# Problem description:
Copy exactly the last part of the entries, starting from the line with "Where should I click to: Select" and including the final line.

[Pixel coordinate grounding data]
▬▬▬▬▬▬▬▬▬▬

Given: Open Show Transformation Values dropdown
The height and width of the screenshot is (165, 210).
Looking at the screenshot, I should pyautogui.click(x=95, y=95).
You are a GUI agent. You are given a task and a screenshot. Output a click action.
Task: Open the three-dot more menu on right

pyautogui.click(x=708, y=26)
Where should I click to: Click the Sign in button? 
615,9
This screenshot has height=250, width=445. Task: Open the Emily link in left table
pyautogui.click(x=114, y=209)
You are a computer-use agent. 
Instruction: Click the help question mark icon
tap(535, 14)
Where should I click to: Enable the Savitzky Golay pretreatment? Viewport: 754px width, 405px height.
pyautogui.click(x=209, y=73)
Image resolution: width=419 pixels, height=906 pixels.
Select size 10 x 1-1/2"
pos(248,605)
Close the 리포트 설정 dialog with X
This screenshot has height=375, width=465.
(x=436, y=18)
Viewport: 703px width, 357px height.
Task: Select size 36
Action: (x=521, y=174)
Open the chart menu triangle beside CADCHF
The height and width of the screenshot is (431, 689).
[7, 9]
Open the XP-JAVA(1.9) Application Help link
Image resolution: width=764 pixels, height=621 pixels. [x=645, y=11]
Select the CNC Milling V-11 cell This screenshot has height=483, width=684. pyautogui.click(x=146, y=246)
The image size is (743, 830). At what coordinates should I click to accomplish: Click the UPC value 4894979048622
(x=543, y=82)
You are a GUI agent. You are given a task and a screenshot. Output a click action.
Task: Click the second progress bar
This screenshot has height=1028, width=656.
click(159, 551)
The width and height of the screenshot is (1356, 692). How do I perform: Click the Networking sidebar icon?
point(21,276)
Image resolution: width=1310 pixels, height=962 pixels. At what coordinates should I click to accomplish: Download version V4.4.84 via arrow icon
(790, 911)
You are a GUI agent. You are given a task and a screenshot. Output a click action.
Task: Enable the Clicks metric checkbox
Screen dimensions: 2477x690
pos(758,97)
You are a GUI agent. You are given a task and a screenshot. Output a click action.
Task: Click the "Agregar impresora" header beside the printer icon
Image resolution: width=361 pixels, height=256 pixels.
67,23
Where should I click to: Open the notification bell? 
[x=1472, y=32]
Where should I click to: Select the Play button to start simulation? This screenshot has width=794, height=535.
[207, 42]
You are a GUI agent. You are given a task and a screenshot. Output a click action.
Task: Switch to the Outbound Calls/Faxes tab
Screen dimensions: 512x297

▬▬▬▬▬▬▬▬▬▬

# Reply to the task:
Where should I click to: Select the Play button to start simulation? This screenshot has width=794, height=535.
[207, 42]
You are a GUI agent. You are given a task and a screenshot. Output a click action.
Task: Switch to the Outbound Calls/Faxes tab
Screen dimensions: 512x297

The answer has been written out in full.